Both the defendant and the third party denied liability to the plaintiff and maintained that denial throughout the proceedings. In the circumstances I order that the defendant and the third party pay the plaintiff’s costs upon the issue of liability in this proceeding to 25 August 2000. In the absence of agreement such costs are to be taxed forthwith and payable immediately upon agreement or the completion of the taxation process. Such costs are to include all reserved costs.

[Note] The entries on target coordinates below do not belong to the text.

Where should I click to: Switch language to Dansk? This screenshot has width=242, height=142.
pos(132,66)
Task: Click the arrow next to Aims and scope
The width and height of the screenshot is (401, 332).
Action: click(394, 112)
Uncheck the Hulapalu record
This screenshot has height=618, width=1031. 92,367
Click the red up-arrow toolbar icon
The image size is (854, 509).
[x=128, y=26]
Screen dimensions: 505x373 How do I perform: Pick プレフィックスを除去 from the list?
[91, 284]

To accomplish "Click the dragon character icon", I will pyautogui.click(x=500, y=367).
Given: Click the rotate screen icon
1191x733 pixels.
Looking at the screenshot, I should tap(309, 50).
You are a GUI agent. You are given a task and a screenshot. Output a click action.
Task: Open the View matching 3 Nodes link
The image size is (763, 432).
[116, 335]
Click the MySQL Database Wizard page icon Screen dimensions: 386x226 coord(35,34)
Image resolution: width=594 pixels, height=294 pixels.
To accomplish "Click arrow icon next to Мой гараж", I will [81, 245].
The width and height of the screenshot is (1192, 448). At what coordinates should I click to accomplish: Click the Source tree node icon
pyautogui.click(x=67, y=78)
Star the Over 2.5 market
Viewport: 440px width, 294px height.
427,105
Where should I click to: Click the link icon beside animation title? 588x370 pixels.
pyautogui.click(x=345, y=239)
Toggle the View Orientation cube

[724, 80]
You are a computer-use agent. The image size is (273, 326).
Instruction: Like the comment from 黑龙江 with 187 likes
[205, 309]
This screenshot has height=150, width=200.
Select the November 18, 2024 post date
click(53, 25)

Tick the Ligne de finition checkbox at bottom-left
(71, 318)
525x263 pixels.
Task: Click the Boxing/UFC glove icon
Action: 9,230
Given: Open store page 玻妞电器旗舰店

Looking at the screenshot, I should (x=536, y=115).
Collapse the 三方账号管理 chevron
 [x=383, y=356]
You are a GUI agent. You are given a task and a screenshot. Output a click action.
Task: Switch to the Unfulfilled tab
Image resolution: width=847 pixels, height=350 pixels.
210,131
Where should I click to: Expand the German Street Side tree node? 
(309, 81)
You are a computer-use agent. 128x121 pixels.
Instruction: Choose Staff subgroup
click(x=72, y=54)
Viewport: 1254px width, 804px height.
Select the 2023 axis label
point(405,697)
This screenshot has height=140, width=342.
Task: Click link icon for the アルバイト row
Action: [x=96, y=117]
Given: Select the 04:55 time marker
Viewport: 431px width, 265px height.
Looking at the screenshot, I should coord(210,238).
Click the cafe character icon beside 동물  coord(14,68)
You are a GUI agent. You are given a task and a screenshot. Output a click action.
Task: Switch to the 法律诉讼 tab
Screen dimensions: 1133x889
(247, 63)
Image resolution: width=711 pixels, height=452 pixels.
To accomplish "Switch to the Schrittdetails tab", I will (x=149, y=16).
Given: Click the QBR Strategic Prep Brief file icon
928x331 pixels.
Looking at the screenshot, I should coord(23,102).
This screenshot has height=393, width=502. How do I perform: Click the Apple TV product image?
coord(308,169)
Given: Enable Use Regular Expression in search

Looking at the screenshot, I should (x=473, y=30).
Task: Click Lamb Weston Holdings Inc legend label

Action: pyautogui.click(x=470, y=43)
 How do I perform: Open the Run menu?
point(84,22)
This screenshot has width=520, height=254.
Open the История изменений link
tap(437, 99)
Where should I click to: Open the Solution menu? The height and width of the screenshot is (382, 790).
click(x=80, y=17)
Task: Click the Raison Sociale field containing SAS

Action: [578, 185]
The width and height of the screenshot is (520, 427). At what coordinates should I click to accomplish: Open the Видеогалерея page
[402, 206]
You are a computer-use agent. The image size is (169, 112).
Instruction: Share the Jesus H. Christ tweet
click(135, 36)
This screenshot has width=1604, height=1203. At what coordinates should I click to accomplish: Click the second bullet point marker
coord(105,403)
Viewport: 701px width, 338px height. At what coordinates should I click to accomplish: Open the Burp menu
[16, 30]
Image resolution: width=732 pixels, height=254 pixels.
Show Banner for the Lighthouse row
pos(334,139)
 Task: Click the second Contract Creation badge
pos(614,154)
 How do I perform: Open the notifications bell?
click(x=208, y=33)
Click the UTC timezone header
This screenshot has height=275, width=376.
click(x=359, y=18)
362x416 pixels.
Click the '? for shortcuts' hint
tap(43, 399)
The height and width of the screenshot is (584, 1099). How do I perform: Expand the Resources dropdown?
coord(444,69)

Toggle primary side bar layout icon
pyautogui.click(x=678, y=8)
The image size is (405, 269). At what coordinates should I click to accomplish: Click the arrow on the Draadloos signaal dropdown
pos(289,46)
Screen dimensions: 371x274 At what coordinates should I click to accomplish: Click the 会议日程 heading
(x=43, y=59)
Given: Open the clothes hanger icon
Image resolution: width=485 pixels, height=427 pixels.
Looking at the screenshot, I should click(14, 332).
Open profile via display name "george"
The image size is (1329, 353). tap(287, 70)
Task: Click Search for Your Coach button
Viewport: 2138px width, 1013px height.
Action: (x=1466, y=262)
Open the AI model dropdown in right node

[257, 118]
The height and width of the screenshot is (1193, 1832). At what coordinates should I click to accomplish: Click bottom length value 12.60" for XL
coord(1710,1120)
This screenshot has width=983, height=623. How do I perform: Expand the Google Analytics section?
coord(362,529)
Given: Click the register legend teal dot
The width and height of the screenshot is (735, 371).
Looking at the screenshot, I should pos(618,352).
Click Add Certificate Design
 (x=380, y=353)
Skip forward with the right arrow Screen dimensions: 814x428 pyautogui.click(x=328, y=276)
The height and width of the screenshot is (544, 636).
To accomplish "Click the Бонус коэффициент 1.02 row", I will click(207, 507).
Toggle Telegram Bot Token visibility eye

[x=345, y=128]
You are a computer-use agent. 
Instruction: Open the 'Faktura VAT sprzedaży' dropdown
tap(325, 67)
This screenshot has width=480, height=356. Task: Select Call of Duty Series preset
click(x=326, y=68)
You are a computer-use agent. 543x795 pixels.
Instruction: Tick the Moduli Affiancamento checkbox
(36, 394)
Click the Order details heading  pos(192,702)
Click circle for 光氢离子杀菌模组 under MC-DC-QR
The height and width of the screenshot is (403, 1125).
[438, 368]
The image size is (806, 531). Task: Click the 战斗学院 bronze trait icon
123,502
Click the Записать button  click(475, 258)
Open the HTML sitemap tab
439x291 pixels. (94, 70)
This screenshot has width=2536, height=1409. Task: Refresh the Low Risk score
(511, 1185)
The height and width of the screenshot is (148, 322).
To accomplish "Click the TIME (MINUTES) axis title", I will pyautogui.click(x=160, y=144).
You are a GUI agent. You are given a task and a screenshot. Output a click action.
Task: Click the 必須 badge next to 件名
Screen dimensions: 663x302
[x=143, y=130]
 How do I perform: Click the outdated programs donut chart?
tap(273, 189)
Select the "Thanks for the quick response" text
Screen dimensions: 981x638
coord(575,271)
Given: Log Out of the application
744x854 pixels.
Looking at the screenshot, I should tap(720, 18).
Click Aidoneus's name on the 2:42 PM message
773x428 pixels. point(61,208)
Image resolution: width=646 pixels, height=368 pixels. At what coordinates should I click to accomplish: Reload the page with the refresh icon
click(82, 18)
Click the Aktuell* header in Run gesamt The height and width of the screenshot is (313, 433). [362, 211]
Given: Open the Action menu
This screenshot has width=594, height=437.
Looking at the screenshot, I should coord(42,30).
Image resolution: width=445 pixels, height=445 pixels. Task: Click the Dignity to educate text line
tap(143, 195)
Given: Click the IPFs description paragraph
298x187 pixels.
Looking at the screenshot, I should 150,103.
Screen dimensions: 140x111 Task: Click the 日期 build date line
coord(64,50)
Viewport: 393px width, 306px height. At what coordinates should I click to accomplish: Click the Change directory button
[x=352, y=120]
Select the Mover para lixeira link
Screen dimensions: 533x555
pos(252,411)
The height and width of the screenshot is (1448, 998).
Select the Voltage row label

The plaintiff invited me to widen the order for costs so that it included costs relating to the whole of the proceeding including issues of quantum. I do not accede to that request. To do so would involve the plaintiff becoming immediately entitled to costs which, after a full hearing of the remaining issues, may not be allowed.
The parties were all agreed that I should certify that the retainer of senior and junior counsel by the plaintiff was warranted and I do so.
In relation to the claim for costs made by the defendant against the third party I note that, notwithstanding the failure of the defendant to appear at the hearing, he was successful in his claim. I do not regard the circumstances canvassed above as disentitling the defendant to his costs against the third party. The effect of the reasons for the plaintiff recovering costs also applies to the defendant. I order that the third party pay the defendant’s costs upon the issue of liability in this proceeding to 25 August 2000. In the absence of agreement such costs to be taxed forthwith and payable immediately upon agreement or the completion of the taxation process.
The plaintiff applied for a certificate pursuant to Rule 63.72(9)(a) of the Supreme Court Rules that the costs of the plaintiff’s counsel’s attendances on interlocutory applications be allowed. That application was not argued during the course of this hearing. I grant liberty to all parties to apply in relation to that matter.
There will be judgment and orders as follows:
(1)There will be judgment for the plaintiff against the defendant on the issue of liability with damages to be assessed.
(2)The defendant and third party pay the plaintiff’s costs upon the issue of liability in this proceeding to 25 August 2000 including all reserved costs, such costs to be agreed or taxed forthwith and then payable immediately.
(3)I certify that the retainer of senior and junior counsel by the plaintiff was warranted.
(4)The third party pay the defendant’s costs upon the issue of liability in this proceeding to 25 August 2000 including all reserved costs and costs to be agreed or taxed forthwith and then payable immediately.
(5)I declare that, pursuant to s 6 of the Motors Accidents (Compensation) Act, the defendant is entitled to be indemnified by the third party to the extent of his liability to the plaintiff.
(6)There will be liberty to all parties to apply.